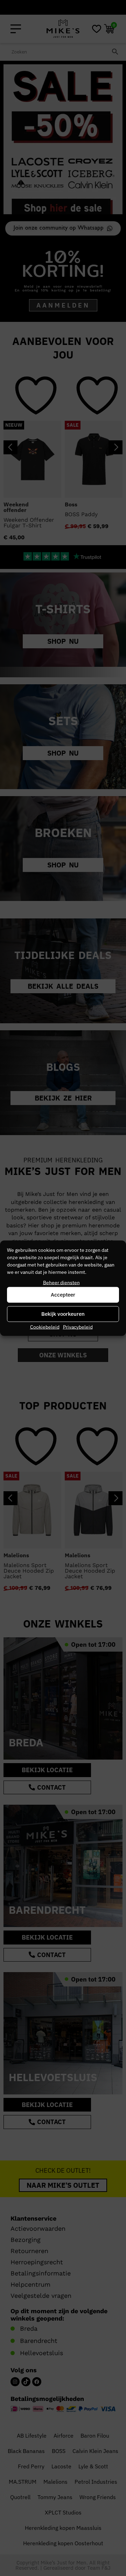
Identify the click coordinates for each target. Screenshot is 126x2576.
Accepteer (63, 1294)
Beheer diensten (61, 1282)
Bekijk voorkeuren (63, 1314)
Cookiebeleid (44, 1326)
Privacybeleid (78, 1326)
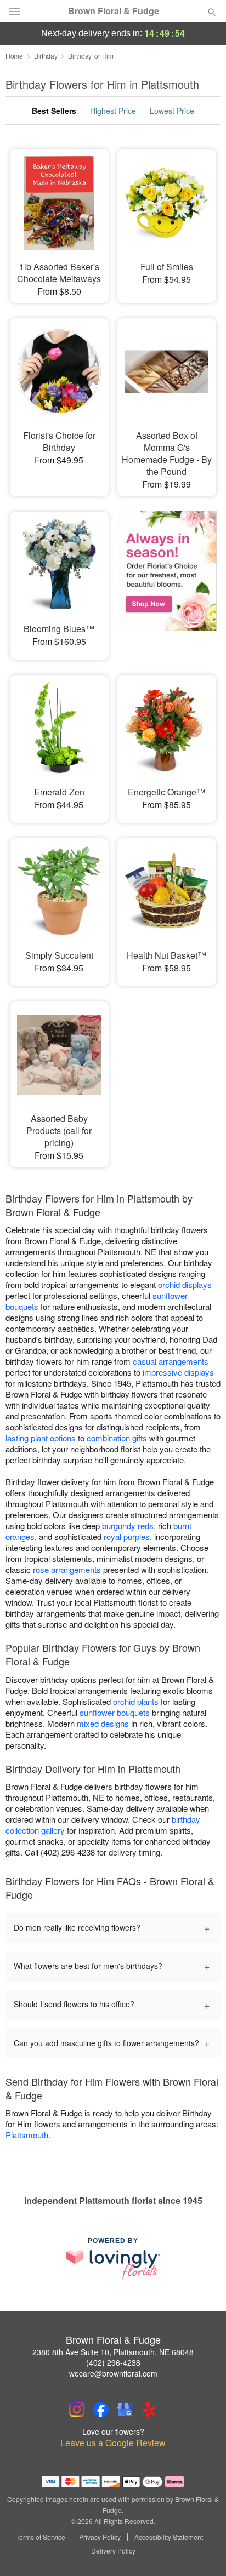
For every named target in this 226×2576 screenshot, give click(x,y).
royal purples (127, 1536)
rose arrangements (67, 1569)
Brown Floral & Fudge (113, 11)
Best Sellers (54, 110)
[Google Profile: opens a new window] (125, 2409)
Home (14, 55)
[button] (202, 2551)
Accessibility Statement (168, 2537)
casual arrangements (170, 1361)
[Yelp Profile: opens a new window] (149, 2409)
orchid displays (185, 1284)
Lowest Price (172, 110)
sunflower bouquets (115, 1712)
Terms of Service (40, 2537)
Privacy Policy (100, 2537)
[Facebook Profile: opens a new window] (101, 2409)
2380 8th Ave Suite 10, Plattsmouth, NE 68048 (113, 2351)
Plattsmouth (26, 2134)
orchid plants (136, 1701)
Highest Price (113, 110)
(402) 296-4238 (113, 2362)
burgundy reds (128, 1525)
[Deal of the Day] (167, 578)
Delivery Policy (113, 2551)
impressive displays (178, 1372)
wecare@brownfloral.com (113, 2373)
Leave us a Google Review (113, 2443)
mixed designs (103, 1723)
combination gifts (117, 1438)
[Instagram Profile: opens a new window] (76, 2409)
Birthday (46, 55)
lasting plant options (40, 1438)
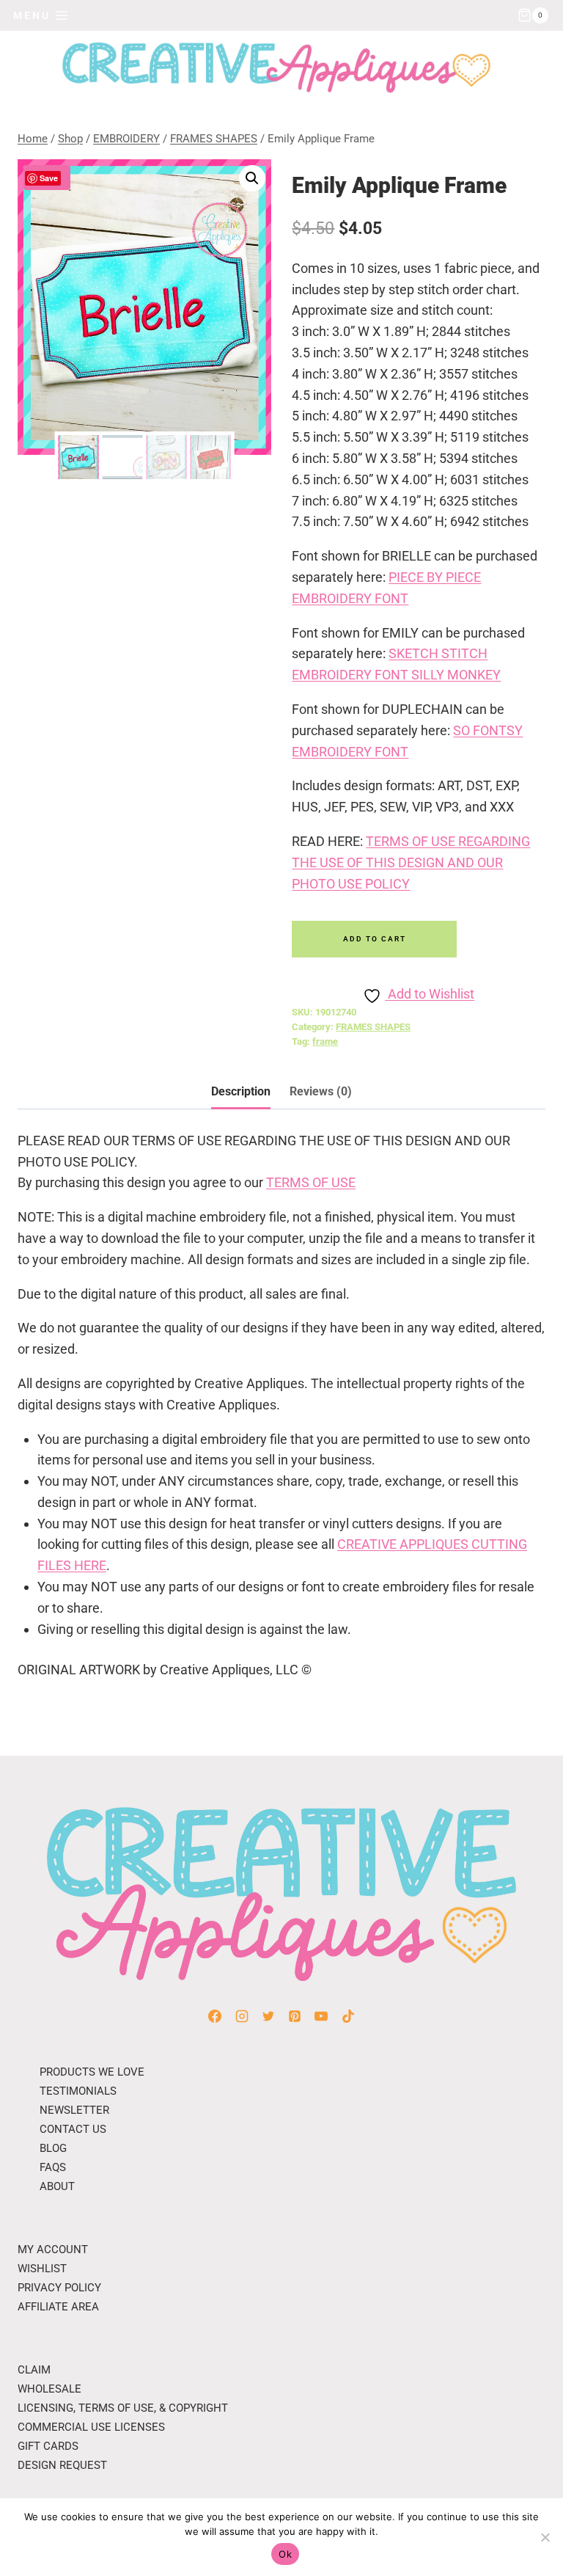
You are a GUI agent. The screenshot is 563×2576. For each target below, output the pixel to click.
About (57, 2186)
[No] (544, 2537)
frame (325, 1041)
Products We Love (92, 2072)
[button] (252, 178)
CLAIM (34, 2369)
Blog (53, 2148)
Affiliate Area (58, 2306)
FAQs (53, 2167)
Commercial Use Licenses (91, 2427)
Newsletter (74, 2110)
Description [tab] (241, 1091)
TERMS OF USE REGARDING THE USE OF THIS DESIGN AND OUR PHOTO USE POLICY (411, 862)
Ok (285, 2554)
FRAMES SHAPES (373, 1026)
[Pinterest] (295, 2016)
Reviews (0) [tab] (321, 1091)
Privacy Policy (59, 2287)
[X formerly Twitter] (268, 2016)
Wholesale (49, 2389)
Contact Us (73, 2129)
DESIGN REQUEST (62, 2465)
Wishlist (42, 2268)
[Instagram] (242, 2016)
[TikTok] (348, 2016)
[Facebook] (215, 2016)
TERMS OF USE (311, 1182)
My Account (53, 2249)
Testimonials (78, 2091)
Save (49, 177)
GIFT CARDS (48, 2446)
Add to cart (374, 939)
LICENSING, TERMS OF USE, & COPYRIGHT (123, 2408)
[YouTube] (321, 2016)
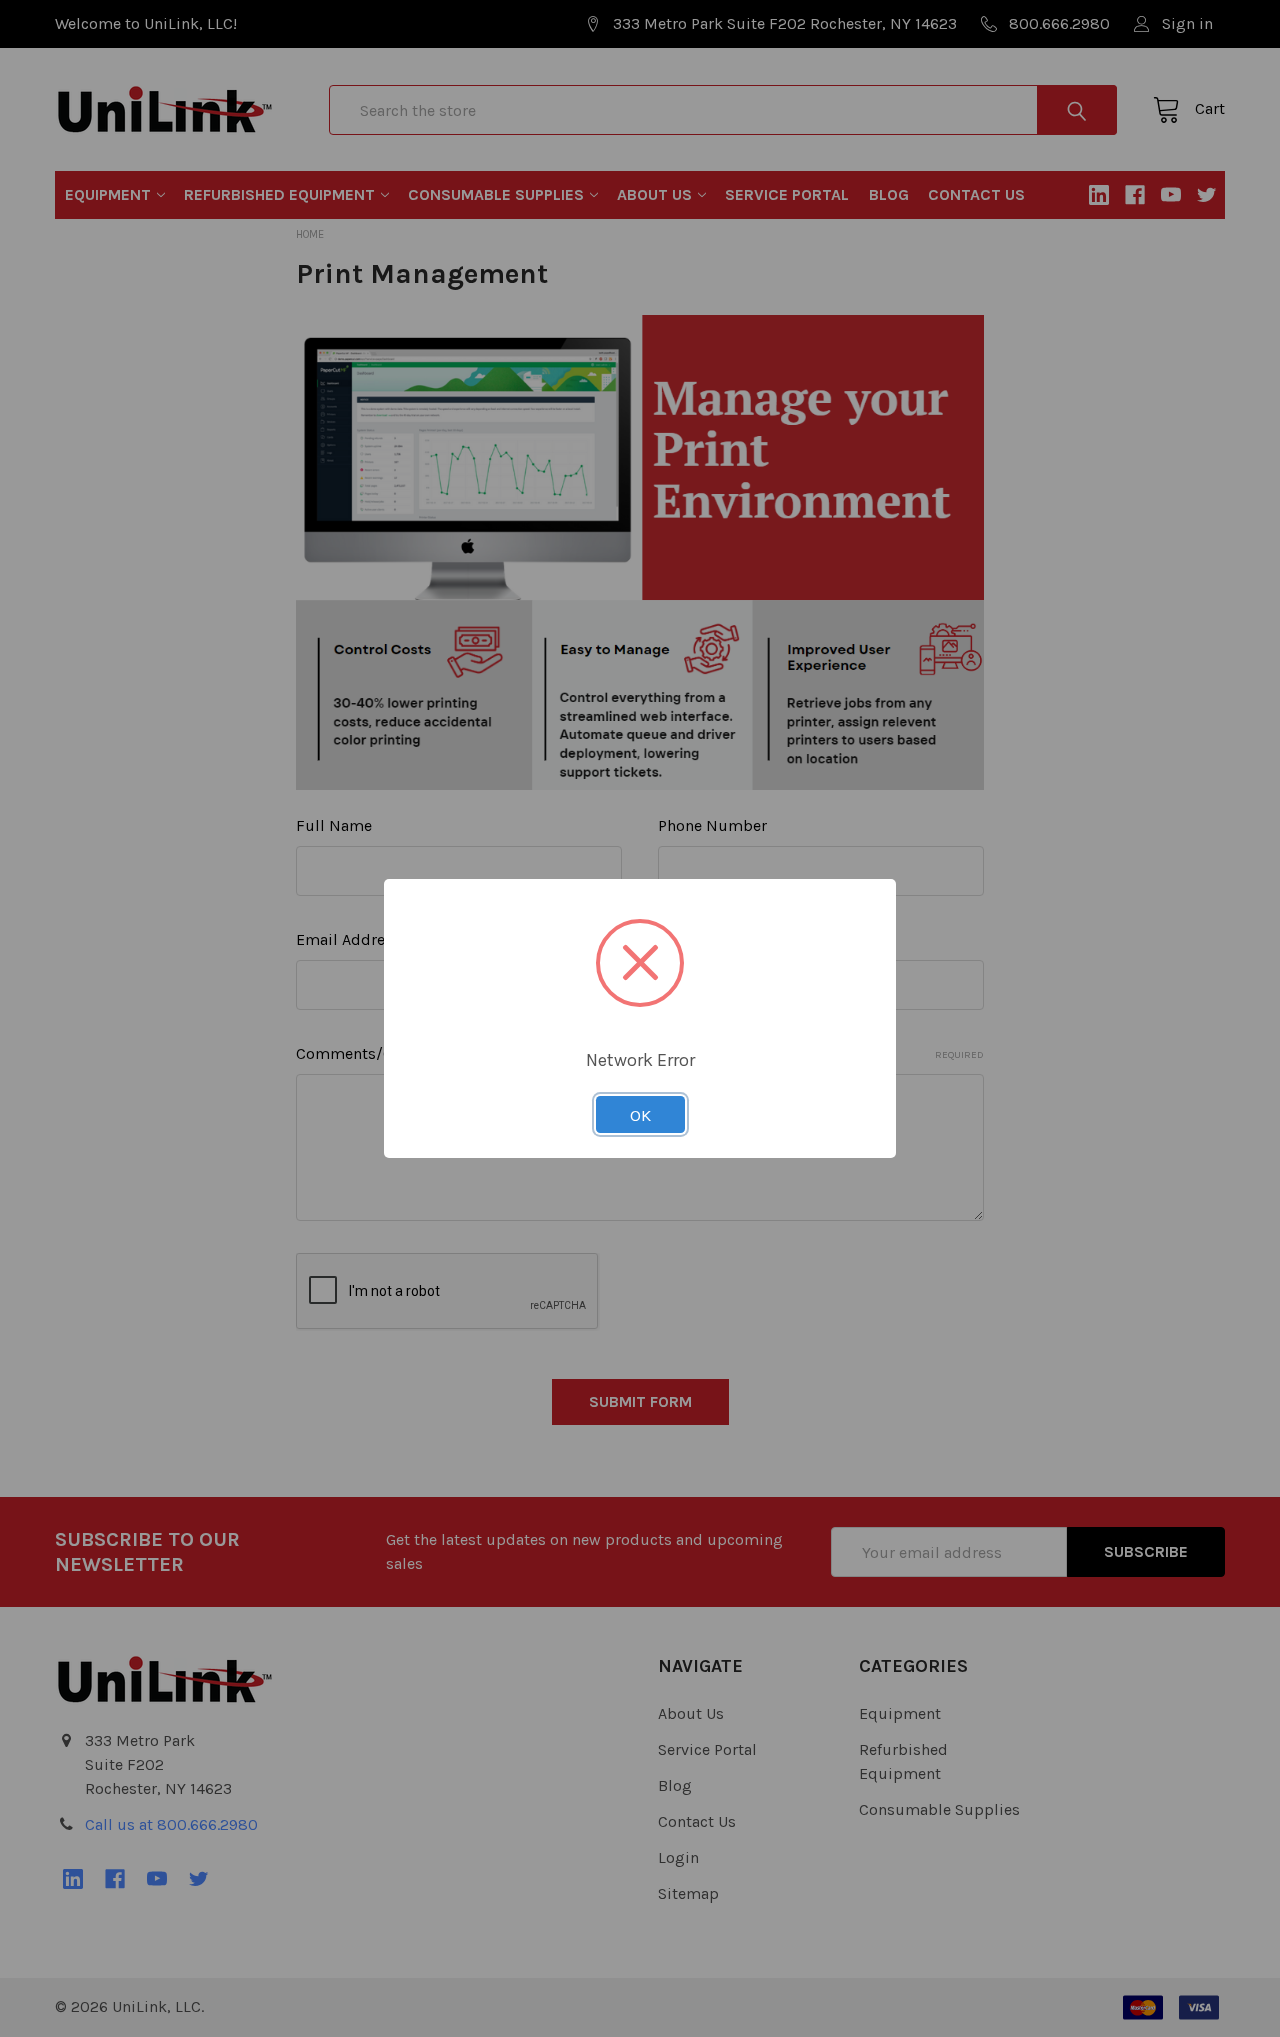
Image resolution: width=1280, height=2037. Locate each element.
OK (640, 1115)
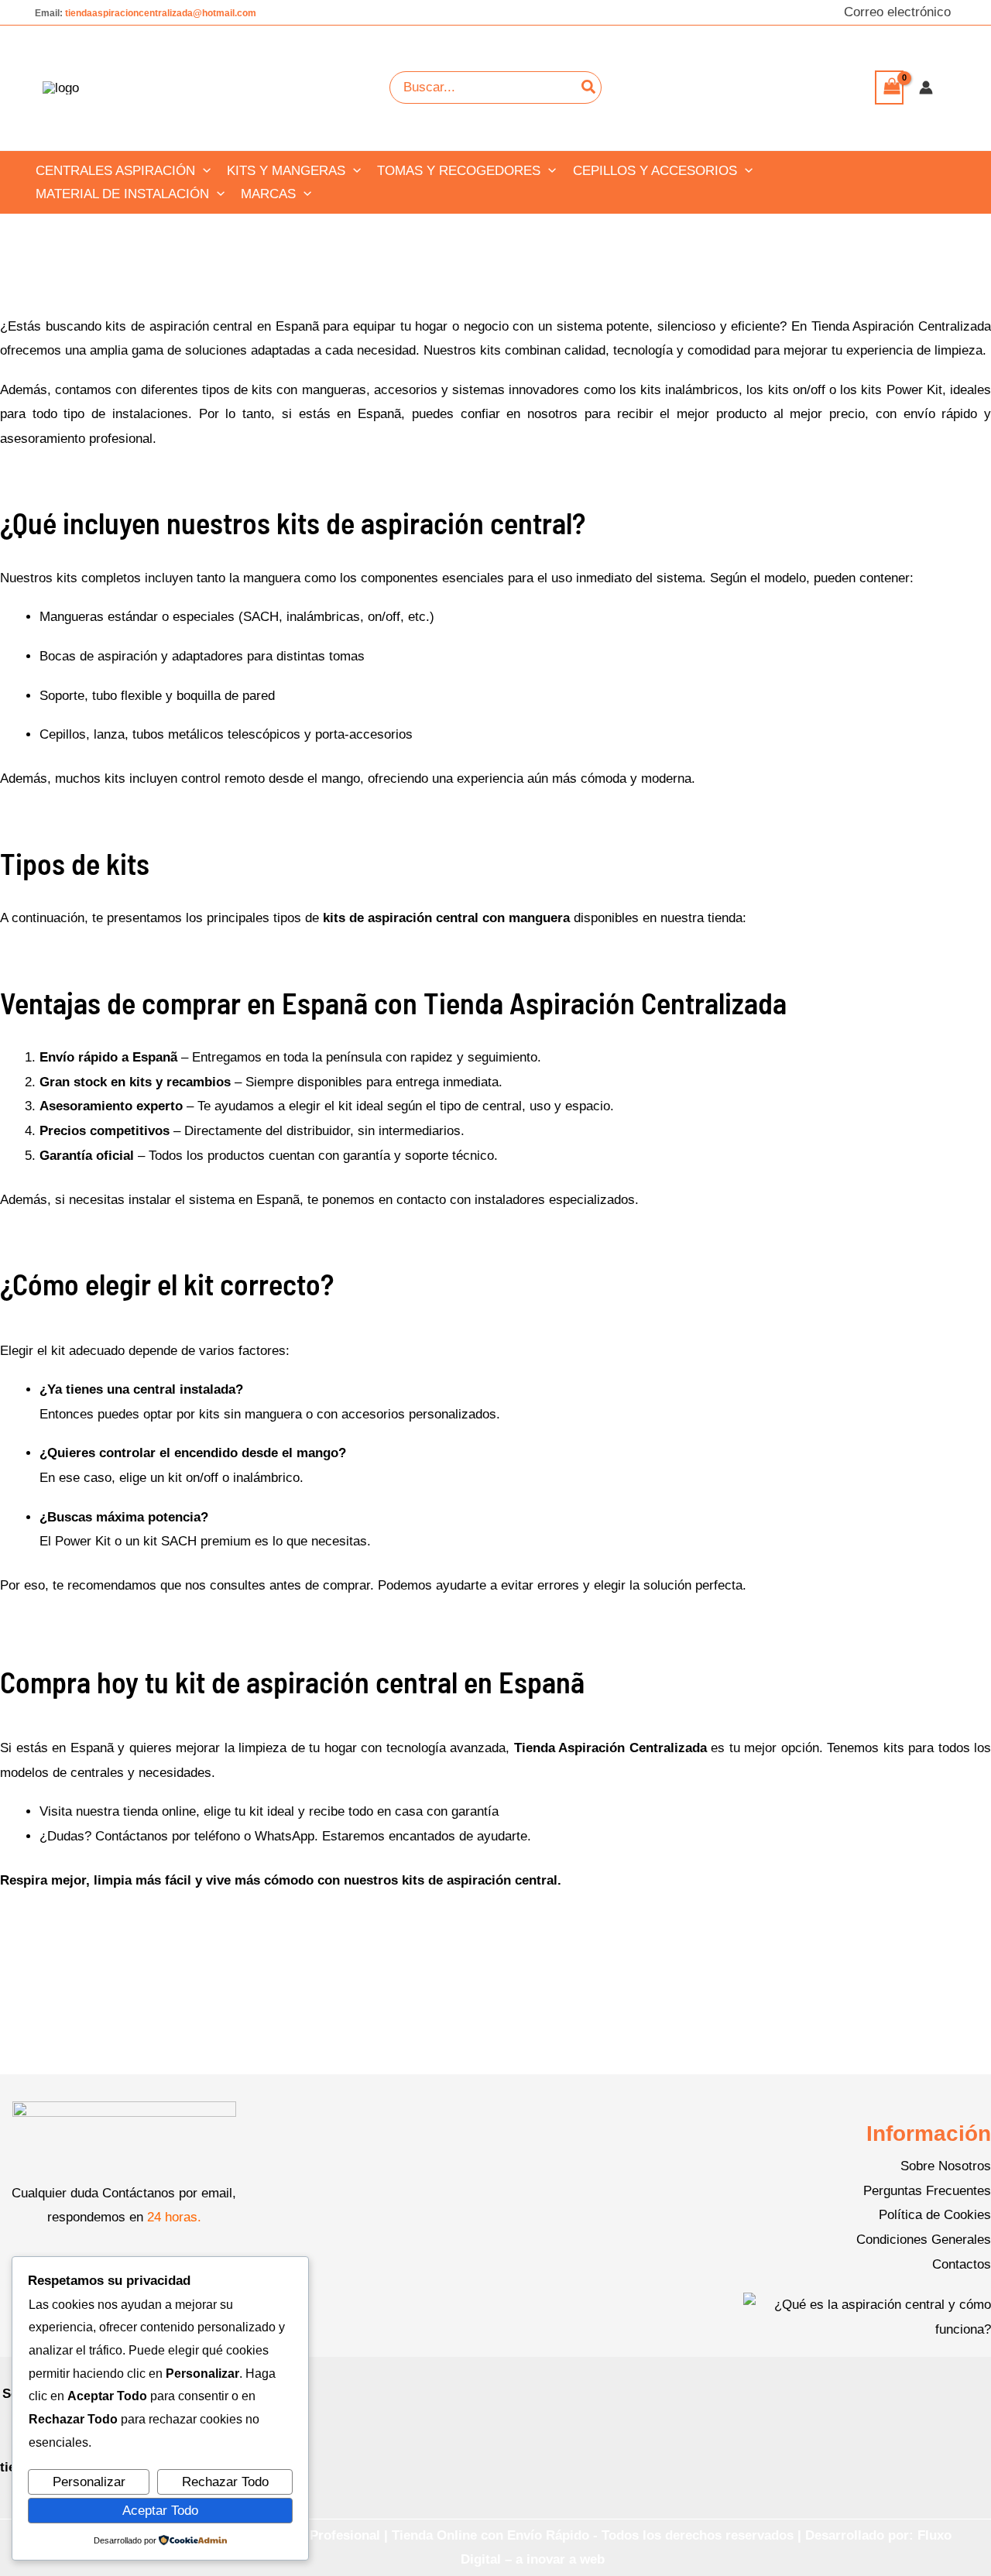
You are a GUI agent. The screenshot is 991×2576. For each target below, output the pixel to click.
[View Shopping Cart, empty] (889, 87)
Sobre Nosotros (945, 2166)
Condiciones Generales (923, 2239)
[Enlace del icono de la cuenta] (926, 87)
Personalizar (89, 2482)
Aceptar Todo (160, 2510)
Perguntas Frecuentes (927, 2190)
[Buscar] (589, 87)
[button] (203, 171)
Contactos (961, 2264)
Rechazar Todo (225, 2482)
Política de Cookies (935, 2214)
┄┄┄┄┄┄┄┄┄┄┄┄┄┄┄┄┄┄┄┄
_Your goal_: Transcribe the preceding listing in its entirety and with exact wording, leaving out pictures.

_Output for this task_:
Identify the click coordinates for each target. Screenshot is 126x2576.
Accepteer (63, 1294)
Beheer diensten (61, 1282)
Bekijk voorkeuren (63, 1314)
Cookiebeleid (44, 1326)
Privacybeleid (78, 1326)
For every named target in this 226×2576 screenshot, give click(x,y).
royal purples (127, 1536)
rose arrangements (67, 1569)
Brown Floral & Fudge (113, 11)
Best Sellers (54, 110)
[Google Profile: opens a new window] (125, 2409)
Home (14, 55)
[button] (202, 2551)
Accessibility Statement (168, 2537)
casual arrangements (170, 1361)
[Yelp Profile: opens a new window] (149, 2409)
orchid displays (185, 1284)
Lowest Price (172, 110)
sunflower bouquets (115, 1712)
Terms of Service (40, 2537)
Privacy Policy (100, 2537)
[Facebook Profile: opens a new window] (101, 2409)
2380 8th Ave Suite 10, Plattsmouth, NE 68048 (113, 2351)
Plattsmouth (26, 2134)
orchid plants (136, 1701)
Highest Price (113, 110)
(402) 296-4238 (113, 2362)
burgundy reds (128, 1525)
[Deal of the Day] (167, 578)
Delivery Policy (113, 2551)
impressive displays (178, 1372)
wecare@brownfloral.com (113, 2373)
Leave us a Google Review (113, 2443)
mixed designs (103, 1723)
combination gifts (117, 1438)
[Instagram Profile: opens a new window] (76, 2409)
Birthday (46, 55)
lasting plant options (40, 1438)
You are a GUI agent. The screenshot is 563×2576. For each target below, output the pixel to click.
About (57, 2186)
[No] (544, 2537)
frame (325, 1041)
Products We Love (92, 2072)
[button] (252, 178)
CLAIM (34, 2369)
Blog (53, 2148)
Affiliate Area (58, 2306)
FAQs (53, 2167)
Commercial Use Licenses (91, 2427)
Newsletter (74, 2110)
Description [tab] (241, 1091)
TERMS OF USE REGARDING THE USE OF THIS DESIGN AND OUR PHOTO USE POLICY (411, 862)
Ok (285, 2554)
FRAMES SHAPES (373, 1026)
[Pinterest] (295, 2016)
Reviews (0) [tab] (321, 1091)
Privacy Policy (59, 2287)
[X formerly Twitter] (268, 2016)
Wholesale (49, 2389)
Contact Us (73, 2129)
DESIGN REQUEST (62, 2465)
Wishlist (42, 2268)
[Instagram] (242, 2016)
[TikTok] (348, 2016)
[Facebook] (215, 2016)
TERMS OF USE (311, 1182)
My Account (53, 2249)
Testimonials (78, 2091)
Save (49, 177)
GIFT CARDS (48, 2446)
Add to cart (374, 939)
LICENSING, TERMS OF USE, & COPYRIGHT (123, 2408)
[YouTube] (321, 2016)
Image resolution: width=1280, height=2037. Locate each element.
OK (640, 1115)
You are a GUI agent. The screenshot is 991×2576. For each target below, output the pixel to click.
[View Shopping Cart, empty] (889, 87)
Sobre Nosotros (945, 2166)
Condiciones Generales (923, 2239)
[Enlace del icono de la cuenta] (926, 87)
Personalizar (89, 2482)
Aceptar Todo (160, 2510)
Perguntas Frecuentes (927, 2190)
[Buscar] (589, 87)
[button] (203, 171)
Contactos (961, 2264)
Rechazar Todo (225, 2482)
Política de Cookies (935, 2214)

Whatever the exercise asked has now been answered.